De Beyoncé à M.I.A.: deux façons de mettre en scène le discours féministe.

Allons en cuisine, voulez-vous ?

Vous voyez le mixeur là-bas ? Ouvrez-le. Jetez-y les ingrédients suivants: rap, grosses bagnoles, armes, courses automobiles illégales, armes à feux et femmes qui dansent. Remettez le couvercle et appuyez sur “ON”. Il y a de très fortes chances que vous obteniez une sauce 50 Cent, Gucci Mane ou (The) Game. Après tout, voilà la recette à laquelle l’on nous a habitué depuis des années. Une sorte de machisme cathodique que l’on a tellement revisité qu’à la fin, il soit devenu sa propre caricature. J’ai encore en tête le rappeur de Saint Louis, Nelly, qui passe sa carte bleue dans le fessier d’une stripteaseuse anonyme au regard creux..Je crois que c’est à ce moment-là que j’ai arrêté de trouver ces clips “cool”. Pas par regain soudain de féminisme, mais plutôt parce que j’avais la sensation que l’on venait d’atteindre le point Godwin du trio “Money, Weed/Guns & Hoes”.

Dans le post que je consacrais à Shay, la pouliche de Booba (d’ailleurs, depuis sa punchline sur le chien et la chinoise, quelqu’un sait ce qu’elle est devenue ?), une commentatrice m’avait demandé de lui expliquer pourquoi j’aimais autant le rap. Elle disait ne pas comprendre comment moi- du sexe féminin- je pouvais trouver du plaisir à écouter des insultes misogynes saupoudrées de name-dropping de marques de luxe. La nouvelle vidéo de la sri lankaise la plus hype de la planète y répond en partie.

Nous sommes dans une période où les clips n’ont plus véritablement d’impact de manière générale. Sauf si l’on y met les moyens et que l’on entreprend de les réaliser comme de véritables mini-longs métrages, les vidéos s’enchaînent et finalement, à part quelques placements de produit, il n’y a pas grand chose à retenir. Si je vous demande de me citer la scène d’un clip de Hip Hop qui vous a marqué ces six derniers mois, je parie que l’exercice sera plus compliqué qu’il n’en a l’air.

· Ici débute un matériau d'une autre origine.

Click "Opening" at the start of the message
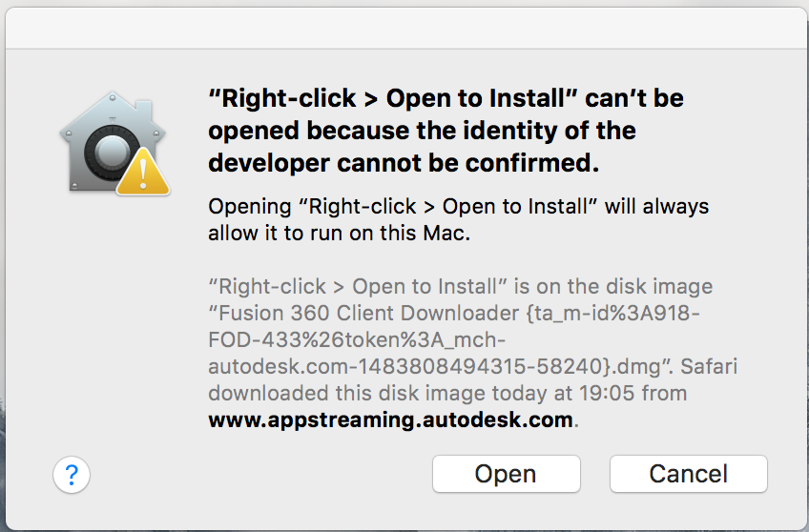Screen dimensions: 809x532 tap(246, 206)
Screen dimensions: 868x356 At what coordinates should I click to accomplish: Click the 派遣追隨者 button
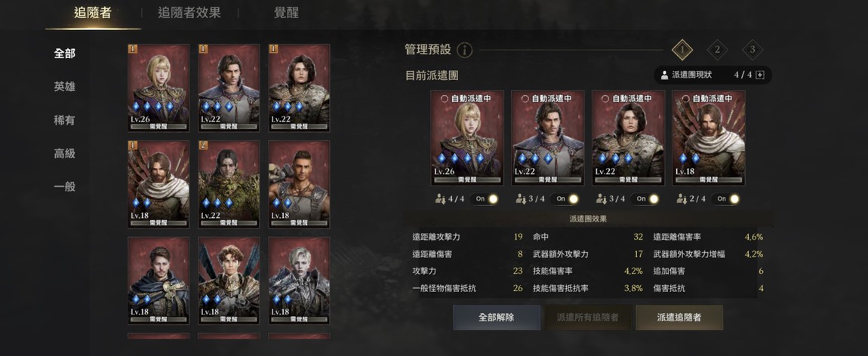click(x=679, y=318)
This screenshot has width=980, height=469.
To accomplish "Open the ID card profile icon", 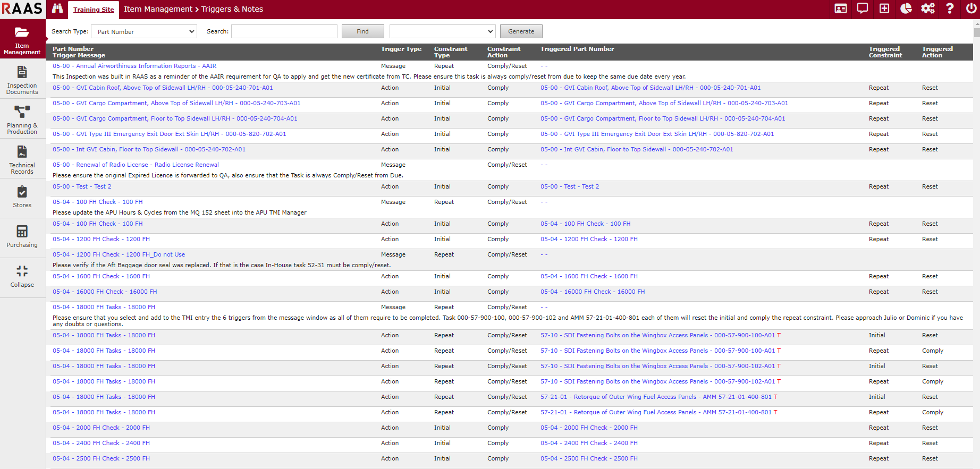I will click(841, 8).
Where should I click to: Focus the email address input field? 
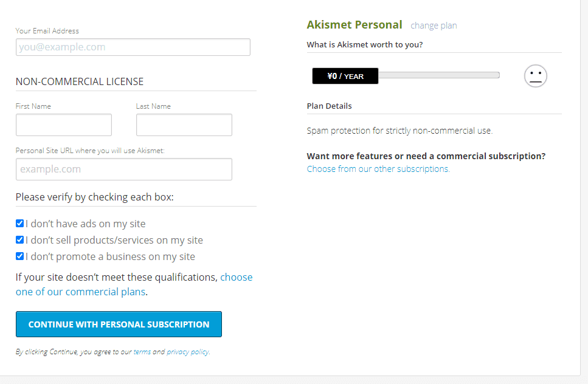(133, 47)
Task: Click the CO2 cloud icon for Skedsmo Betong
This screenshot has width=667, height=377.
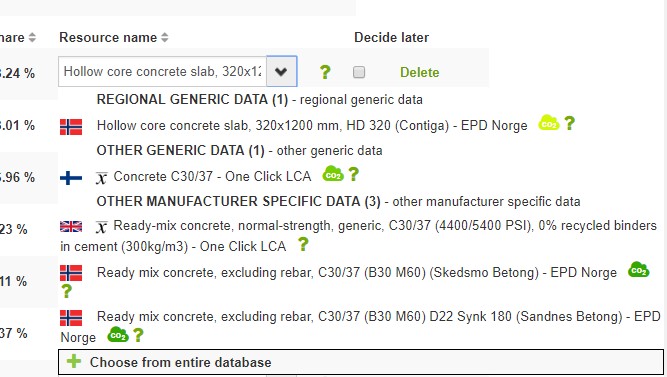Action: pos(638,270)
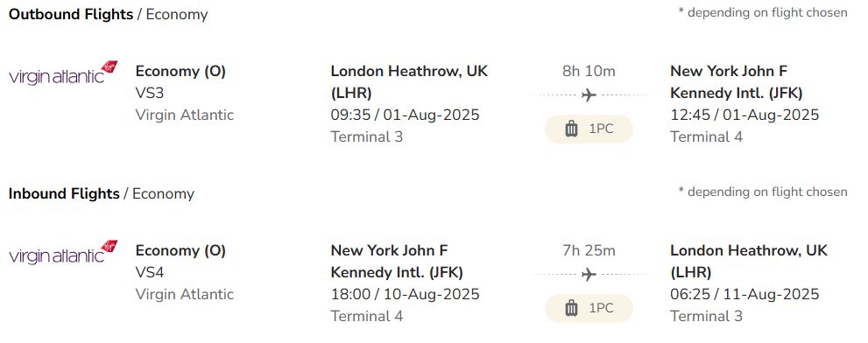Click the inbound Virgin Atlantic logo
This screenshot has width=868, height=343.
63,252
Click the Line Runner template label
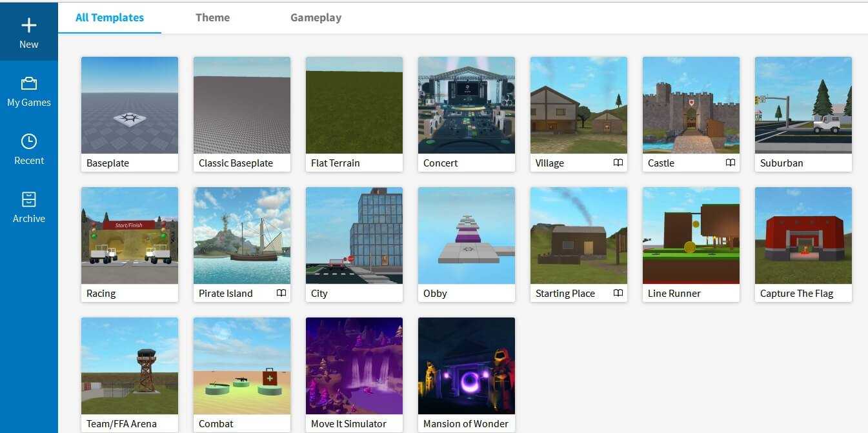This screenshot has width=868, height=433. point(674,294)
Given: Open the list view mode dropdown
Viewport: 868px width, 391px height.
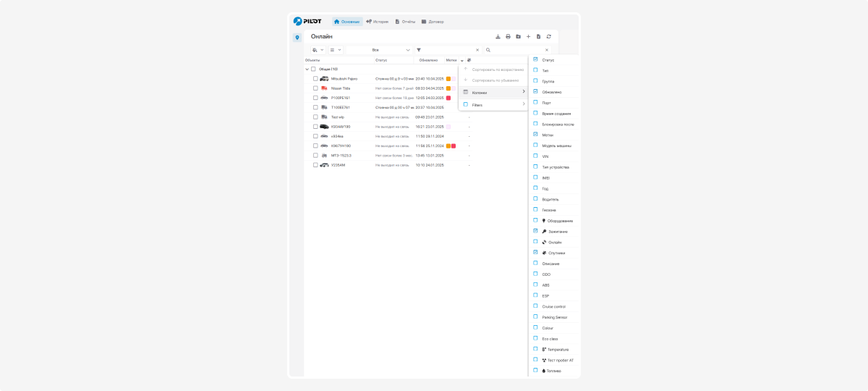Looking at the screenshot, I should pos(336,50).
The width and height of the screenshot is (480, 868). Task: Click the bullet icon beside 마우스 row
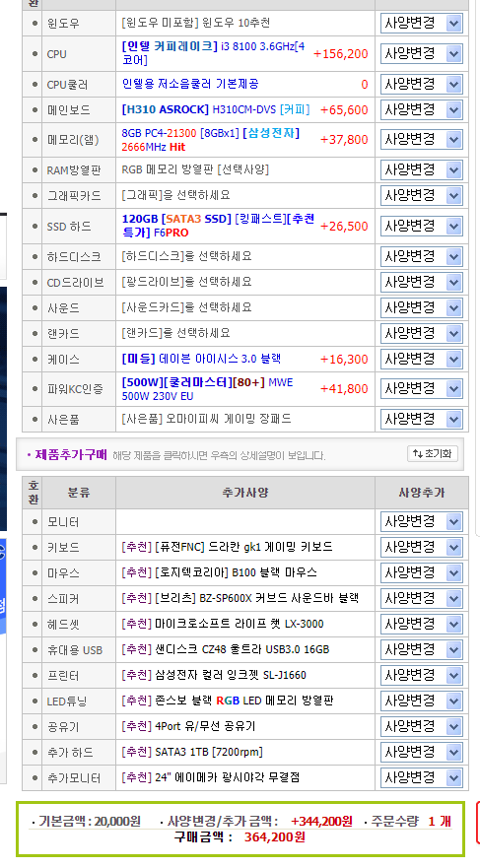(35, 573)
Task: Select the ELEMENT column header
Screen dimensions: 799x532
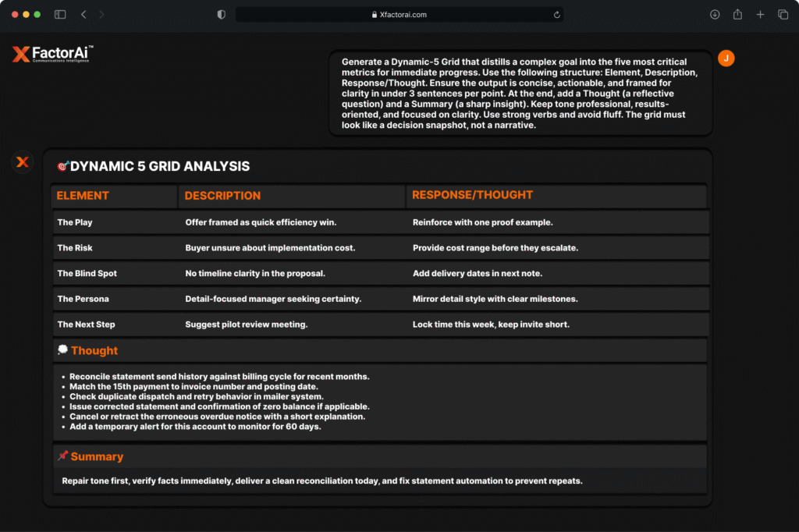Action: pyautogui.click(x=83, y=196)
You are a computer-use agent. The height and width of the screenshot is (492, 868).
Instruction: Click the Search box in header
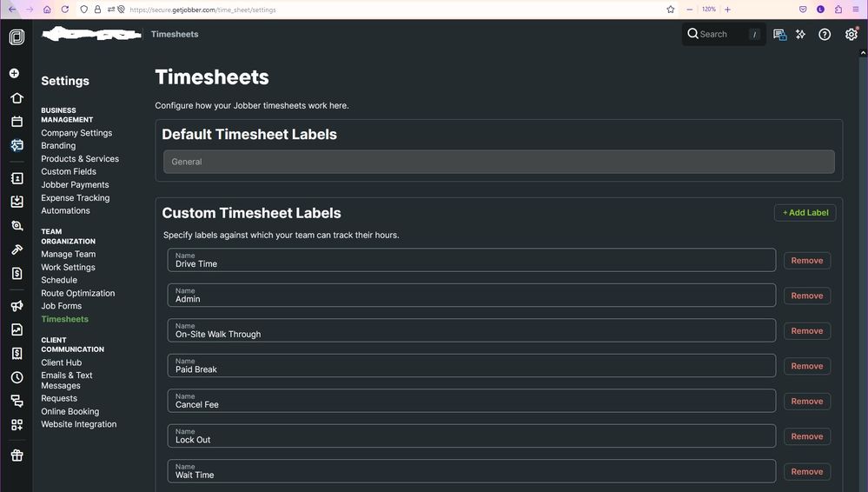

Pourtant, avec “Bad Girls”, j’ai eu l’impression de plonger dans un monde parallèle. Nul besoin d’évoquer la beauté visuelle, la puissance des images, le folklore revisité mais pas du tout cliché. Sans parler du message militant derrière l’apparente superficialité. Ce clip m’a fait penser à une version plus réussie de “Run The World” de Beyoncé, et pourquoi ? Je vais vous le dire. En dehors de quelques ressemblances (décor désertique, chevaux, couvre-chef doré..), le discours se veut similaire. Beyoncé et M.I.A. célèbrent la force de la gente féminine malgré tous les obstacles, les injustices et les défis quotidiens. Mais là où le génie du duo Mia-Romain Gavras l’emporte c’est qu’il n’a pas joué l’opposition.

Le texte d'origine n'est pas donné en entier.